● CE QUE VOUS FEREZ
Dans le texte présenté, quelle part des ordonnances présentées à sa pharmacie Marianne Frisch attribue-t-elle aux 4 généralistes ?

● TEXTE PRÉSENTÉ
··········
Ancienne place forte de Vauban construite juste au bord du Rhin, Huningue est loin d’évoquer un « désert médical » perdu au fond d’une vallée : membre de la « communauté des 3 frontières », qui regroupe 40 communes et 53 000 habitants, elle bénéficie surtout de son voisinage immédiat avec Bâle et sa puissante industrie, notamment pharmaceutique, dont plusieurs établissements se trouvent d’ailleurs sur son territoire.
Titulaire de longue date de la « pharmacie de l’ancienne Gare », Marianne Frisch estime que les 4 généralistes prescrivent à eux seuls environ 60 % des ordonnances qui lui sont présentées. Même si la clientèle suisse et allemande achète beaucoup de produits conseils, bien moins chers en France, elle s’inquiète de ce qui attend la pharmacie… mais aussi et avant tout les patients. Les médecins ont promis qu’ils continueraient à faire des visites aux personnes âgées, mais les autres patients devront retrouver des praticiens, car beaucoup de médecins des 3 frontières ont dépassé les 60 ans et ne souhaitent pas augmenter leur clientèle. Et même si l’Europe de la santé était une réalité concrète, ce qui est loin d’être le cas au quotidien, ce ne sont pas les médecins allemands de Weil am Rhein, reliée à Huningue par une passerelle enjambant le Rhin, qui pourraient répondre aux besoins, car ils sont confrontés aux mêmes problèmes démographiques que leurs confrères et voisins français.
Jérôme Haby, qui a repris la « pharmacie des Eaux Vives » en 2013, s’attend d’ailleurs à voir arriver de plus en plus de patients venant pour des motifs urgents : « nous les aiderons dans la limite de nos compétences, que ce soit par une délivrance conseil ou en les orientant vers les services d’urgence, mais cette situation n’est pas viable à long terme », s’inquiète-t-il. Même si certains patients « ont déjà commencé à aller voir d’autres médecins, tout en restant fidèles à la pharmacie », il craint que la fermeture du cabinet médical ne pèse sur l’emploi de son équipe officinale.
Des pistes pour faire face
Mais les deux pharmaciens n’entendent pas baisser les bras et, avec le soutien de leur syndicat, ils recherchent des solutions concrètes. L’autre soir, une rencontre à la mairie a permis de dégager quelques pistes. Parmi celles-ci, un chirurgien strasbourgeois suggère qu’une infirmière reçoive les patients dans l’ancien cabinet médical, les consultations proprement dites ayant lieu par télémédecine depuis Strasbourg. Autre idée, mais jugée irréaliste, organiser des navettes de bus entre Huningue et les cabinets médicaux des environs. Marianne Frisch rappelle par ailleurs qu’un problème similaire s’était posé il y a quelques années à Saint Louis, le chef-lieu des « 3 frontières », et qu’un pharmacien avait alors proposé des locaux à un médecin, ce qui avait permis à ce dernier d’exercer sur place.
··········
● EXTRAITS DE DONNÉES
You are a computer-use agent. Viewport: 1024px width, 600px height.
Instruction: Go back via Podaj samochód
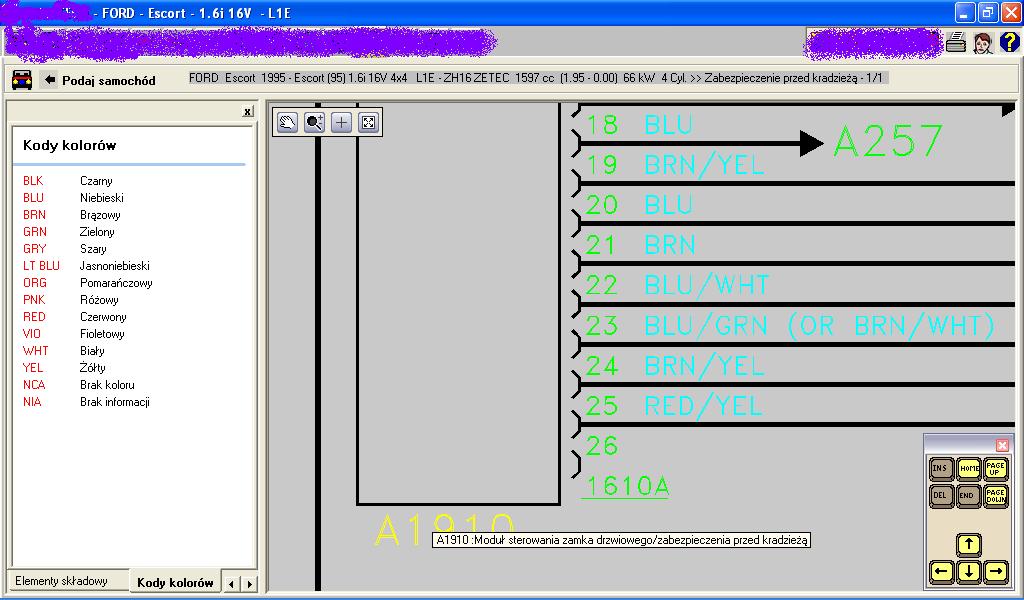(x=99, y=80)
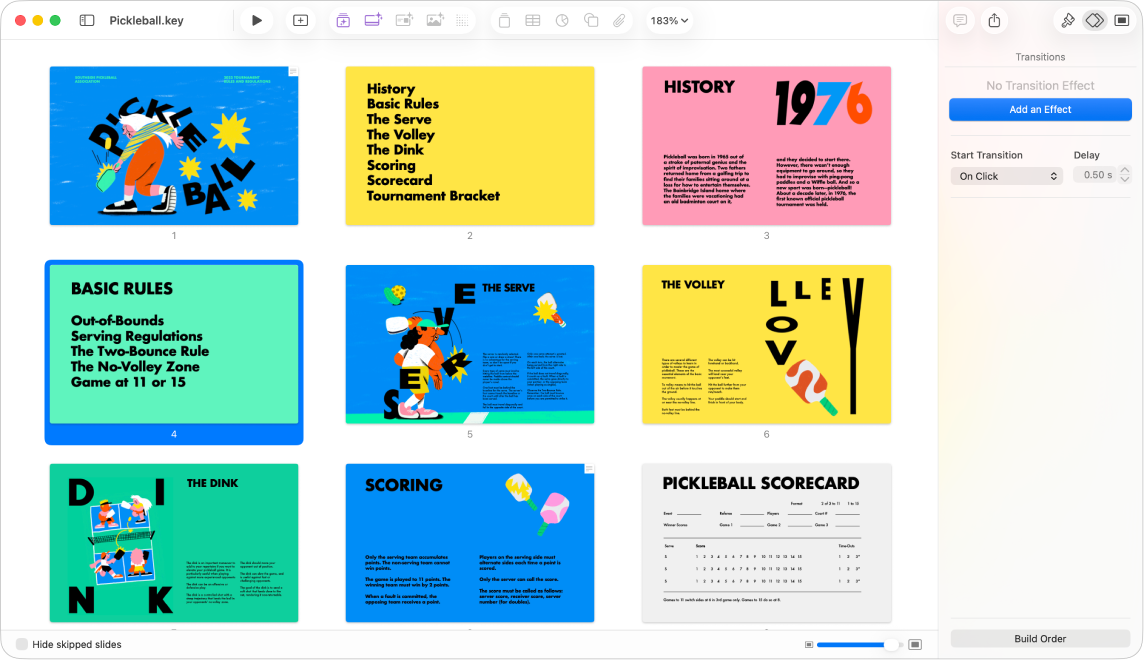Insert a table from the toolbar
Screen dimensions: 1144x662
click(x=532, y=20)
··········
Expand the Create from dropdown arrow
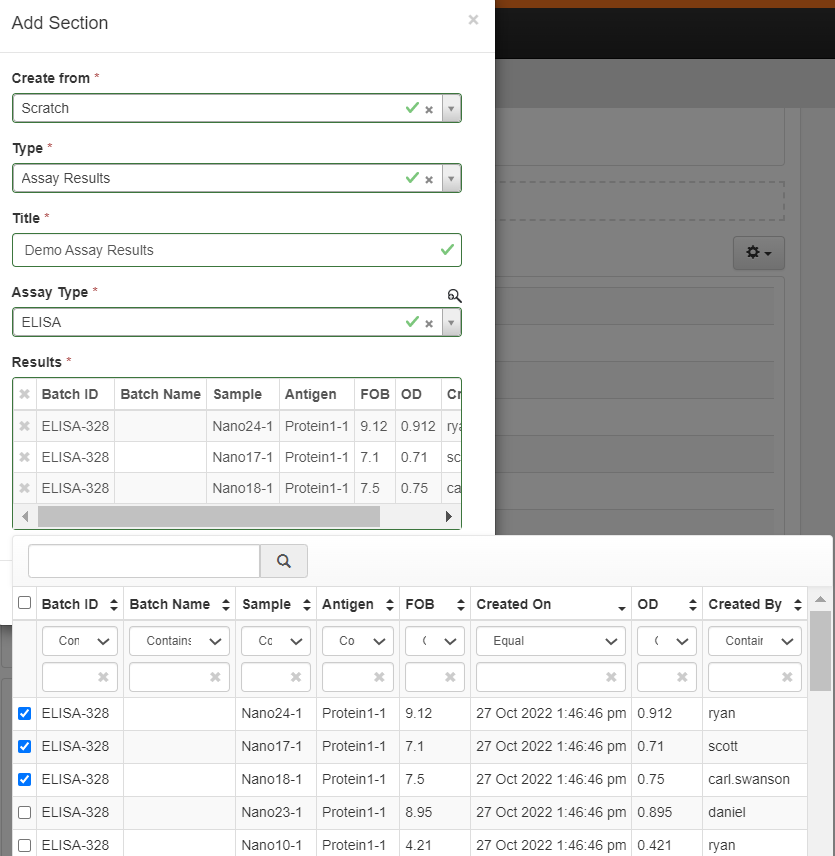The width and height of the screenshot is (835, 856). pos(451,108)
··········
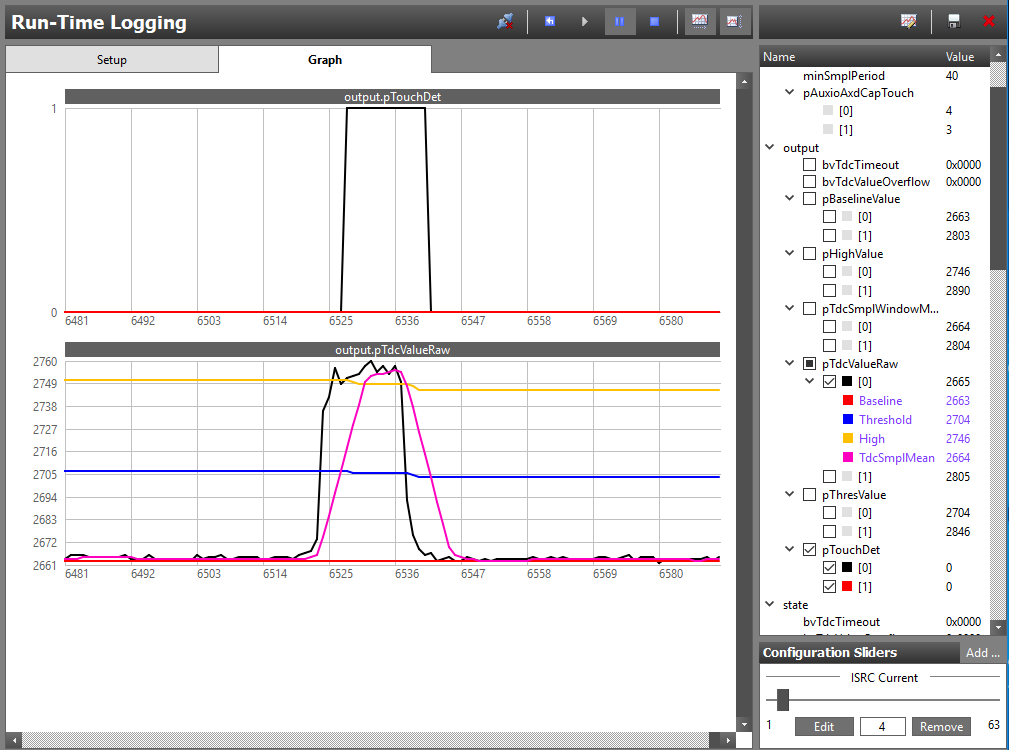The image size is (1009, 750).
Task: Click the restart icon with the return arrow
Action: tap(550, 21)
··········
● VOTRE RÉPONSE
Environ 60 % des ordonnances.